> [Work request]
Copy the part of the passage on quantum computing that begins with the words "3. Drug Discovery" and ends with "a certain size.", substituting "conventional computers" for "classical computers".
Start of Passage provided
Read: How Much Money Is There In The World?
3. Drug Discovery
The flow of genetic information within a biological system
At present, it takes pharmaceutical companies billions of dollars and over ten years to discover a new drug and bring it to market. They run hundreds of millions of comparisons on classical computers. However, the processing capabilities of these machines are quite limited: they can only analyze molecules up to a certain size.
Consider the penicillin drug design, which contains 41 atoms: thoroughly and precisely modeling the base-state energy of the penicillin molecule would require a digital machine with more transistors than there are atoms in the observable universe.
The problem can be solved with quantum computing. As quantum hardware and algorithms become more readily available, it will be possible to compare much larger molecules. This can dramatically reduce the drug-development time and costs, empowering researchers to make new discoveries faster that could lead to cures for various diseases.
In the life sciences industry, quantum computers are expected to enable three key use cases that reinforce each other in a virtuous cycle:
- Developing precision medicine therapies by associating genomes and outcomes
- Increasing the efficiency of small-molecule drug discovery and improving patient outcomes
- Building novel biological products based on protein folding predictions
2. Artificial Intelligence
Google’s quantum machine
Intelligence demonstrated by machines is based on the principle of learning from experience. The more data sets you use to train AI, the more accurate it will be. Since the accuracy/strength of AI relies on analyzing millions or even billions of data points, it is an ideal candidate for quantum computation.
End of Passage provided
Start of Data to examine
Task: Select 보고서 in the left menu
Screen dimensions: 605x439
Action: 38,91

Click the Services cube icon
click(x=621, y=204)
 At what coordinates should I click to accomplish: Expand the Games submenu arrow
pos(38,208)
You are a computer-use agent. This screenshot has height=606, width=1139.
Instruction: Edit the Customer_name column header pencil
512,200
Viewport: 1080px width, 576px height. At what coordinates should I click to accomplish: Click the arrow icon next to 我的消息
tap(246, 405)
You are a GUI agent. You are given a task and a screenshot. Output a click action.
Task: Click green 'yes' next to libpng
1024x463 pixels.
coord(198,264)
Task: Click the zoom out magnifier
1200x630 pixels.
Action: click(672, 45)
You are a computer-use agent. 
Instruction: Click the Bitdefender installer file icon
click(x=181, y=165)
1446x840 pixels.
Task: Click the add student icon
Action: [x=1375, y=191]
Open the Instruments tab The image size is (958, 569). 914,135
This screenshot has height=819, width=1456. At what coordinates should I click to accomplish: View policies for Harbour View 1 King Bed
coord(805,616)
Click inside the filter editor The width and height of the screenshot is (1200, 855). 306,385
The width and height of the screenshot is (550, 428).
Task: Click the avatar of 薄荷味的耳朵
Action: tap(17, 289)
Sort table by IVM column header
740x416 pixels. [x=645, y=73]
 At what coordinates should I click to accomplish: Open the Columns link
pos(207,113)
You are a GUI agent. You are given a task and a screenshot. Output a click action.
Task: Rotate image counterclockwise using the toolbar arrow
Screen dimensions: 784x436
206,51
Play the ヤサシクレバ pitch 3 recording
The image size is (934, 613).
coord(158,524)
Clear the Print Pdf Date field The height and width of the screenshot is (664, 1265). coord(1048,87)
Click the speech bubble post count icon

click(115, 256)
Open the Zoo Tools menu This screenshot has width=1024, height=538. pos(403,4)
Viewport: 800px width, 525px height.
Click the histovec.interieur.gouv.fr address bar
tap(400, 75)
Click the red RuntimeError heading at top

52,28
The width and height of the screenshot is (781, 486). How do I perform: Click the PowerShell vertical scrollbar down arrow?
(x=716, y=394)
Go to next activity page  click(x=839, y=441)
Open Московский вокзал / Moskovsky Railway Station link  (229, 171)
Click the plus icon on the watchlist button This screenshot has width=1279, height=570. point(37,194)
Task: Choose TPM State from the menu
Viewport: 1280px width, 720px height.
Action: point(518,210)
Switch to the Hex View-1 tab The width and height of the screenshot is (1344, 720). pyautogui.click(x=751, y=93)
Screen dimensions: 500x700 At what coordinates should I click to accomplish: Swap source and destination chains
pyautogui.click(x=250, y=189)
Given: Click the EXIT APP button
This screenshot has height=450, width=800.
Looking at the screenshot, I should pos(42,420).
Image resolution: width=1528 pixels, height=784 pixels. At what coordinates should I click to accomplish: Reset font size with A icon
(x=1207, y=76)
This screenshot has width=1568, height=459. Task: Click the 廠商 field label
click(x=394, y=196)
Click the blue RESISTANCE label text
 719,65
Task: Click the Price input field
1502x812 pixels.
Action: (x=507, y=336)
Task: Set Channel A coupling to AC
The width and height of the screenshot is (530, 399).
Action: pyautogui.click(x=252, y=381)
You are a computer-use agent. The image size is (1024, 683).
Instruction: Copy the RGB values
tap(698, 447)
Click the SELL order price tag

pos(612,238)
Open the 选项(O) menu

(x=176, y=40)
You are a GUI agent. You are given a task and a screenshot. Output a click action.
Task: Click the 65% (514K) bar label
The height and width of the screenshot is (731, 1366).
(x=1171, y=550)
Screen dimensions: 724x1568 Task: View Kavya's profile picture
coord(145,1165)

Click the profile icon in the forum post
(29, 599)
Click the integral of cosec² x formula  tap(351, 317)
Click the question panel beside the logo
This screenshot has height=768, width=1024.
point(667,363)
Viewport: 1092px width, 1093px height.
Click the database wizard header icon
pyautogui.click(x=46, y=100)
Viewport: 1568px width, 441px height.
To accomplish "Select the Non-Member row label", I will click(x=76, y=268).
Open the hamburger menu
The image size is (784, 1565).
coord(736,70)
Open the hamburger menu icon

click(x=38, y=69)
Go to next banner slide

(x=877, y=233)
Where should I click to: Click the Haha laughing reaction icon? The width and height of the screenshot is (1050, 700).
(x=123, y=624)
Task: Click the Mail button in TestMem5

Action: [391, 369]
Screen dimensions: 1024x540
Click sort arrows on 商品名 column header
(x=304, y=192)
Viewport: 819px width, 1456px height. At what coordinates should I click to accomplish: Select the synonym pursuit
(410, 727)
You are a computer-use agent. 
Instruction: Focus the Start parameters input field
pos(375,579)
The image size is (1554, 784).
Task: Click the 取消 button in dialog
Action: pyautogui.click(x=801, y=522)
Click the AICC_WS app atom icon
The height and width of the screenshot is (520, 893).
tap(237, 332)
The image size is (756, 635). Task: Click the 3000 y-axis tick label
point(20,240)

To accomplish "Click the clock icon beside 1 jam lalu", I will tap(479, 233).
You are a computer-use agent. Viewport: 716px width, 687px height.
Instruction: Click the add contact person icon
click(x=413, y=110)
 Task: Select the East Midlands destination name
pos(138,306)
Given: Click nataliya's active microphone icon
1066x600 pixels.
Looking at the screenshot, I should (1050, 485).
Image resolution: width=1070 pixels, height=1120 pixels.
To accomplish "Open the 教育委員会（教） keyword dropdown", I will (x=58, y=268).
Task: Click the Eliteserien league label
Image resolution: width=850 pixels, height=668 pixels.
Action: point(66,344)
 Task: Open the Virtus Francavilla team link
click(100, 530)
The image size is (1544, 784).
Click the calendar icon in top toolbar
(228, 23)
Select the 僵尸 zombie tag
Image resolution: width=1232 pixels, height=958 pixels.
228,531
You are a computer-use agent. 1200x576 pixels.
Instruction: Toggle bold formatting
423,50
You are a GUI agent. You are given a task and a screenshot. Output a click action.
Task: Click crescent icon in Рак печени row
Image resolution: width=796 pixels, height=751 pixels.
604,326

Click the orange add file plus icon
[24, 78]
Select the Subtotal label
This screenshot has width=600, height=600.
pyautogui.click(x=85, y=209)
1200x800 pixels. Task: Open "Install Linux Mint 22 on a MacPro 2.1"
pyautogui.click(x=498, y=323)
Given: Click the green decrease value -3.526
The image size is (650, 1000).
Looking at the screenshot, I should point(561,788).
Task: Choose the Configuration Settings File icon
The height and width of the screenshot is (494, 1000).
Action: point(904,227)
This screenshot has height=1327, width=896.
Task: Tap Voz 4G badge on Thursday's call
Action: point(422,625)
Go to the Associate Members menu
End of Data to examine
> [Response below]
3. Drug Discovery
The flow of genetic information within a biological system
At present, it takes pharmaceutical companies billions of dollars and over ten years to discover a new drug and bring it to market. They run hundreds of millions of comparisons on conventional computers. However, the processing capabilities of these machines are quite limited: they can only analyze molecules up to a certain size.